Pixel coordinate grounding data ::
::::
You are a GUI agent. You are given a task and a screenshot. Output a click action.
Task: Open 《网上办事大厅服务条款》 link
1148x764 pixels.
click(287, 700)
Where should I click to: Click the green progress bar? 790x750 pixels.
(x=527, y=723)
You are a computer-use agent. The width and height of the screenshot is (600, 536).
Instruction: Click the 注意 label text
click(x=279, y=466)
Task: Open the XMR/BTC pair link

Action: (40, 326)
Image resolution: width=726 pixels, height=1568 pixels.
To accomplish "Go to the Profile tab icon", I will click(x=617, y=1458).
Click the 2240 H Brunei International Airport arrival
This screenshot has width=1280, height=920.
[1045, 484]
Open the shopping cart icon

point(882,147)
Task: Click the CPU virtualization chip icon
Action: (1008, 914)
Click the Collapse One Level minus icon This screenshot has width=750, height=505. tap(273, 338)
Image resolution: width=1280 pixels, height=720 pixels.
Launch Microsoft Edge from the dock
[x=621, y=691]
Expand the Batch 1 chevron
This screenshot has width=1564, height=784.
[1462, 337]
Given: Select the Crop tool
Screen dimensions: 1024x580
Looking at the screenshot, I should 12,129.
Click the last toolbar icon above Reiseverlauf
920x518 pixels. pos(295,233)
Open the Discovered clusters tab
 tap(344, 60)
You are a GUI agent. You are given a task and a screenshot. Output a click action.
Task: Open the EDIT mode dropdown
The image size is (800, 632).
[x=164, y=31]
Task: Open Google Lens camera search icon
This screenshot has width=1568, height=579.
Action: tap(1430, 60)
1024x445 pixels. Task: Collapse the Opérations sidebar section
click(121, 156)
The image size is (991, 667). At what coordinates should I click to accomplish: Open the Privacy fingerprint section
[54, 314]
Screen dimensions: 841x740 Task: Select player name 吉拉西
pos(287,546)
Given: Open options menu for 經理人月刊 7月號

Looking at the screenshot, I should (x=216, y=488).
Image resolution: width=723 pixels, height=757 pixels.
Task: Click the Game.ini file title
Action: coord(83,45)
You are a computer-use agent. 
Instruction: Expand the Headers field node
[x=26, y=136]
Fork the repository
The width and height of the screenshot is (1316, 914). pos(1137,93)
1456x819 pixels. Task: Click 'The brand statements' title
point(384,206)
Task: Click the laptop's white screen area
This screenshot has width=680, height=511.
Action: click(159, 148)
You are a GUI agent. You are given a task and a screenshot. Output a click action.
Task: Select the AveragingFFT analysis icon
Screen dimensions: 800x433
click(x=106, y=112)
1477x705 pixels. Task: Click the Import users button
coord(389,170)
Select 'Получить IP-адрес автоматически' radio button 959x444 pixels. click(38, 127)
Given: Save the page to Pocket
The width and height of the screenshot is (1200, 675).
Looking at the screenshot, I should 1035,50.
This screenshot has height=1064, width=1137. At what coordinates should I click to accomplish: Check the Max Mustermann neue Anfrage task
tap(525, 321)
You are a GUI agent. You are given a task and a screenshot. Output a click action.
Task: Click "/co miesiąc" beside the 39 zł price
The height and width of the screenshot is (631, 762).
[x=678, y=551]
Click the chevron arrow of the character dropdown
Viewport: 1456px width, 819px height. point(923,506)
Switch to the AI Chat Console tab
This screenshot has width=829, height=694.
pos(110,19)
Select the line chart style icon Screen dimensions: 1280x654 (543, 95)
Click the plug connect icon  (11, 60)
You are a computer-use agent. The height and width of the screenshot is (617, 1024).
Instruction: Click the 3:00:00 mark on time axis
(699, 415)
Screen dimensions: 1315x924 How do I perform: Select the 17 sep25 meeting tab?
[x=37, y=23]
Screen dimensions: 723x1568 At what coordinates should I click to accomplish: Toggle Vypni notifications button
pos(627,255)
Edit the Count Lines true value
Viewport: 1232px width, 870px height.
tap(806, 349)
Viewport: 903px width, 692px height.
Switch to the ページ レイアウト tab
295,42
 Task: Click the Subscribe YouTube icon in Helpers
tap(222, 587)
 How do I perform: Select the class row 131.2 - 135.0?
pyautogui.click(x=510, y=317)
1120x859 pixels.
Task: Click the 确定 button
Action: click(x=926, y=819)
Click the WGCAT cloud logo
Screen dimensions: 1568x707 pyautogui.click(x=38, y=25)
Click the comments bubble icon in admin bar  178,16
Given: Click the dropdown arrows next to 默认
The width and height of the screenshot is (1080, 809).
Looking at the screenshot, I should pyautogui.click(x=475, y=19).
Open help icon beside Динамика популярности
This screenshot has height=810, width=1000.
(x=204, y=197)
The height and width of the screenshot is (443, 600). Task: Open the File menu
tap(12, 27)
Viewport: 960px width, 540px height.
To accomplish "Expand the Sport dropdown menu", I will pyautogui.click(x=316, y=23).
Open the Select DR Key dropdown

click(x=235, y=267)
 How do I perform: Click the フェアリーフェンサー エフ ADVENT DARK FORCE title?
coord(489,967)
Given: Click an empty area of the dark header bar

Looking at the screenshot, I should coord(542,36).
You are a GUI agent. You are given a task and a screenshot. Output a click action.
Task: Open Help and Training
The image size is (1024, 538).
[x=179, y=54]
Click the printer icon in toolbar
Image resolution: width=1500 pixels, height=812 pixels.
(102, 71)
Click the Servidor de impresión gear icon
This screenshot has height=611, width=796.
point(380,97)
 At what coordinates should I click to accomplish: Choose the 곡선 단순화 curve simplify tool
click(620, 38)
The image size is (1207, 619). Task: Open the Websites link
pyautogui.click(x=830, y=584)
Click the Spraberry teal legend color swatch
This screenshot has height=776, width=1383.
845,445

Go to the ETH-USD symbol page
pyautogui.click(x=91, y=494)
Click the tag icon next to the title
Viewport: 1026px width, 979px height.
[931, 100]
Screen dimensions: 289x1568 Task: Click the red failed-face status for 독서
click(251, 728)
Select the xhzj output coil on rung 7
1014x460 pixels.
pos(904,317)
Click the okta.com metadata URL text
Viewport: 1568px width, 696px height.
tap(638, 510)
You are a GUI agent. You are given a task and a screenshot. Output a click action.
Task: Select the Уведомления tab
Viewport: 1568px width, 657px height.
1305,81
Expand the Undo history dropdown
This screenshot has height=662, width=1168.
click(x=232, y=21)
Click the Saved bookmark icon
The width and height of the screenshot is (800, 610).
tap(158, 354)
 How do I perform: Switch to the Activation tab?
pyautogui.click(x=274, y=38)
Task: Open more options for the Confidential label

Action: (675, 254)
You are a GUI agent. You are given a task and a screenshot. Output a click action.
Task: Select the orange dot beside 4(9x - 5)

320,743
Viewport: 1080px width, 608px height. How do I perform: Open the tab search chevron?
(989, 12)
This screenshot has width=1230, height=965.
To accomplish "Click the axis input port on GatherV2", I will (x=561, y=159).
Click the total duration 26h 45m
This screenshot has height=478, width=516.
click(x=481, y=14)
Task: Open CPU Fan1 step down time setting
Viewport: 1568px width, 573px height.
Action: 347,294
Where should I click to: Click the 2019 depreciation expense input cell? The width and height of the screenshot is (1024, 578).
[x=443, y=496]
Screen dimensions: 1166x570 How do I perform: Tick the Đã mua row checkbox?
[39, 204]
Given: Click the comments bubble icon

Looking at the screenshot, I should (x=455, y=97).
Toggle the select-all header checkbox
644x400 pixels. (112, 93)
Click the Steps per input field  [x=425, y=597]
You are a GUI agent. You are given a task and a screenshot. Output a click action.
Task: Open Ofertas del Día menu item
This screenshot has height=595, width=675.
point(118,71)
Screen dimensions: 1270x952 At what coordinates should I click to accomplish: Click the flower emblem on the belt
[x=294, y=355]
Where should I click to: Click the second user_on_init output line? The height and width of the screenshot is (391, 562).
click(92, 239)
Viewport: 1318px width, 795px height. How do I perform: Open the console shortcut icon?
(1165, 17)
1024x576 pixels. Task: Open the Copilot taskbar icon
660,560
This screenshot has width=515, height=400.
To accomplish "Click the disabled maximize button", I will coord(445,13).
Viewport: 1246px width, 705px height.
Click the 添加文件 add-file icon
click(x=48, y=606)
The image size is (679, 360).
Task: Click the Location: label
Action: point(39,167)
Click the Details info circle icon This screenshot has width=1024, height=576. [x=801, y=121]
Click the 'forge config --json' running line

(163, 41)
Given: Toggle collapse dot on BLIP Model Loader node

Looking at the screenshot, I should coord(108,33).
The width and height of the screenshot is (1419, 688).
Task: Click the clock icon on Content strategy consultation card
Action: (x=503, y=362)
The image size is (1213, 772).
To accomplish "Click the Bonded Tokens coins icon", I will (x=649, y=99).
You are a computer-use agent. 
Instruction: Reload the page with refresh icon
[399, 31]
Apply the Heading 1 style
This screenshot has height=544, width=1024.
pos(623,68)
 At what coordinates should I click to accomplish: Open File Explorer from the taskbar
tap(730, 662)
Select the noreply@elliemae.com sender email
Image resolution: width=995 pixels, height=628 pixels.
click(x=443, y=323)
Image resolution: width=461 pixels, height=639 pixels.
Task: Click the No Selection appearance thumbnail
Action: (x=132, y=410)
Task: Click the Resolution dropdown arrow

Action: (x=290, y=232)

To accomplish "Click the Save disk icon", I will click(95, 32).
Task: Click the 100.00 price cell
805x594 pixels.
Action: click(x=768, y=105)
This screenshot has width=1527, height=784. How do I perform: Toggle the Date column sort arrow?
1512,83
::::
Activity ::
Taking the records above, retype every line from the one with "Open help icon beside Динамика популярности" down to the one with "Click the tag icon next to the title", exactly and with nothing else.

Written response ::
Open help icon beside Динамика популярности
This screenshot has height=810, width=1000.
(x=204, y=197)
The height and width of the screenshot is (443, 600). Task: Open the File menu
tap(12, 27)
Viewport: 960px width, 540px height.
To accomplish "Expand the Sport dropdown menu", I will pyautogui.click(x=316, y=23).
Open the Select DR Key dropdown

click(x=235, y=267)
 How do I perform: Click the フェアリーフェンサー エフ ADVENT DARK FORCE title?
coord(489,967)
Given: Click an empty area of the dark header bar

Looking at the screenshot, I should coord(542,36).
You are a GUI agent. You are given a task and a screenshot. Output a click action.
Task: Open Help and Training
The image size is (1024, 538).
[x=179, y=54]
Click the printer icon in toolbar
Image resolution: width=1500 pixels, height=812 pixels.
(102, 71)
Click the Servidor de impresión gear icon
This screenshot has height=611, width=796.
point(380,97)
 At what coordinates should I click to accomplish: Choose the 곡선 단순화 curve simplify tool
click(620, 38)
The image size is (1207, 619). Task: Open the Websites link
pyautogui.click(x=830, y=584)
Click the Spraberry teal legend color swatch
This screenshot has height=776, width=1383.
845,445

Go to the ETH-USD symbol page
pyautogui.click(x=91, y=494)
Click the tag icon next to the title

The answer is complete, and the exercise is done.